Everybody makes mistakes. Maybe you made a change on your website, such as a registration form process, and now people don’t like it.
Well, you can always just plug your ears and ignore the feedback, or you can…
Win by applying what you’ve learned from negative feedback
Speaking of negative feedback, I mentioned last week that the sequels to three classic Nintendo games introduced major changes that received mixed. To my recollection, the only major sequel that seemed to generate solid praise was Mega Man 2, which didn’t change much except remove the pointless point system and introduce some of the greatest video game music ever.
But we’re not talking about Mega Man, we’re talking about how score points by turning around a poor user experience.
Third Time’s the Charm
When the third installments of Super Mario Bros., Legend of Zelda and Castlevania came along, the games appeared to return to they’re respective roots.
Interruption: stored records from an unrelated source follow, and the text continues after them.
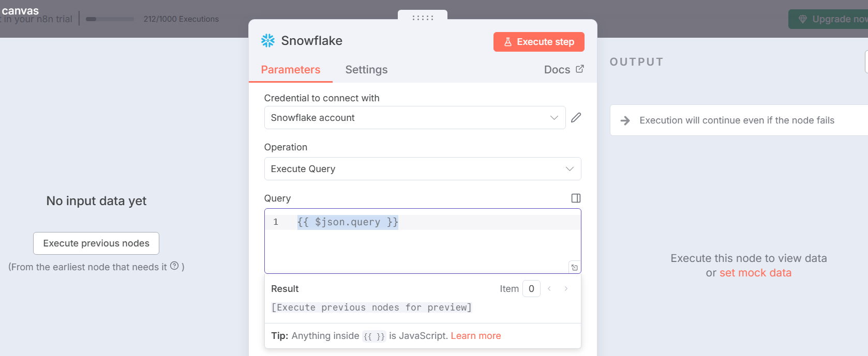The image size is (868, 356).
Task: Go to next result item
Action: pyautogui.click(x=566, y=289)
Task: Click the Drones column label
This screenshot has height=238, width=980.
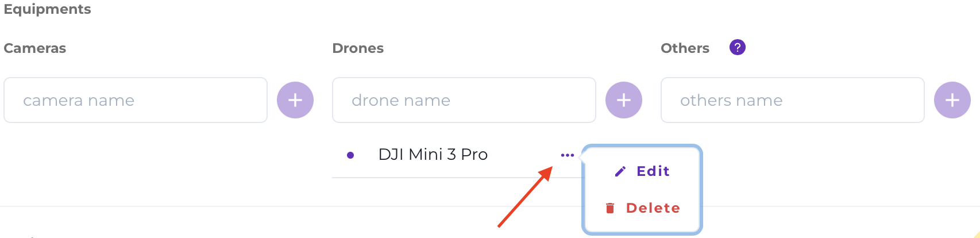Action: coord(358,48)
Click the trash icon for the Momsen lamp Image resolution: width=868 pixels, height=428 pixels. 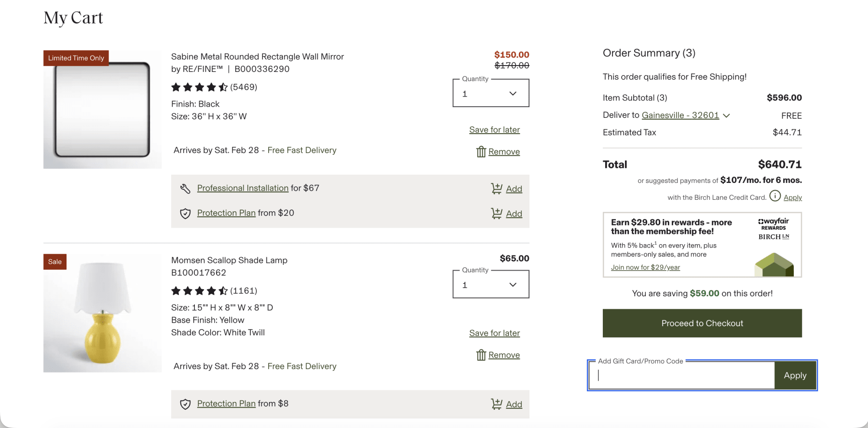481,355
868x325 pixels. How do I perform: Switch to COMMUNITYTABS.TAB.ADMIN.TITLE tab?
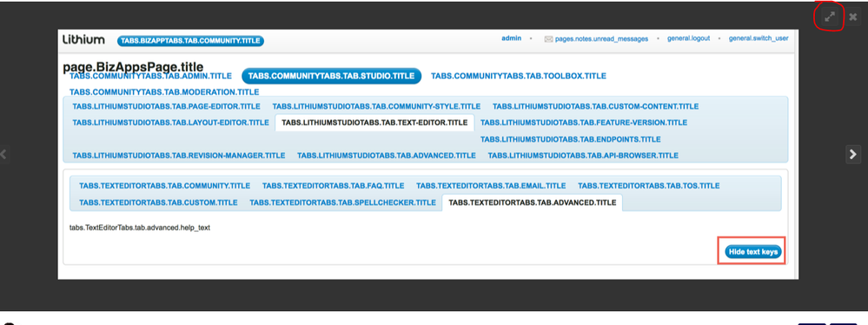[x=150, y=76]
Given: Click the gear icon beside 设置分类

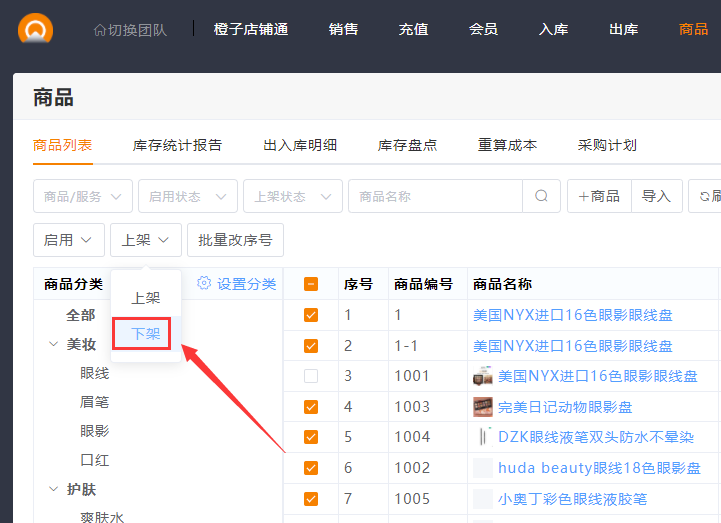Looking at the screenshot, I should click(204, 284).
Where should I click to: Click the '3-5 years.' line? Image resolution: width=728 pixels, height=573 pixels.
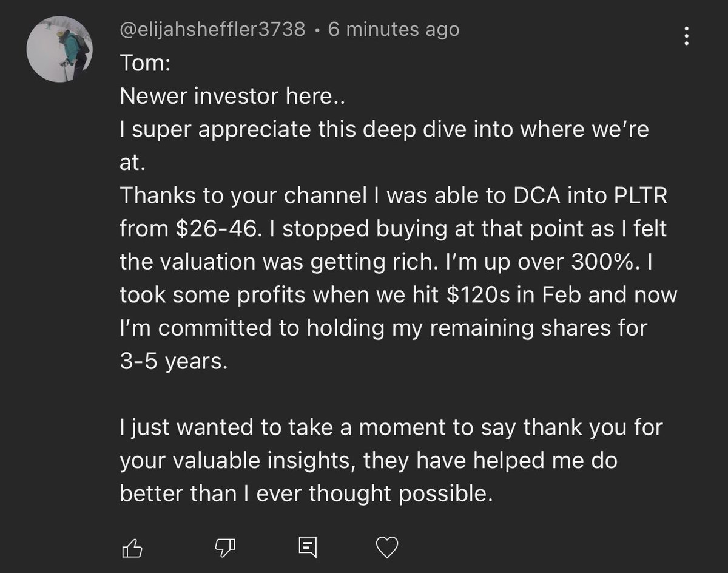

For example:
- Mario could stomp on enemies again to swish them. No more pulling up radishes and onions.
- The Legend of Zelda displayed a birds-eye view again with combat style similar to the first game. No more Death Mountains with everything alive trying to kill you.
- The Belmonts engaged in a lot less talking to townies and a lot more skeleton-whipping action. The morning sun had finally vanquished the horrible night.
While it seems the game creators learned lessons by going back to the previous experience, they still incorporated some new innovations.
How Classic Video Games Gave the Best of Both Worlds
Break down major goals into baby steps
When Super Mario Bros. 3 came out, Mario went back to stomping on enemies, collecting coins, and eating Super Mushrooms as usual. But the game offered a new over world view where players could see the entire world with each level laid out in a roadmap. The goal for each world was to get to the castle, and the levels represented the steps to get to that goal.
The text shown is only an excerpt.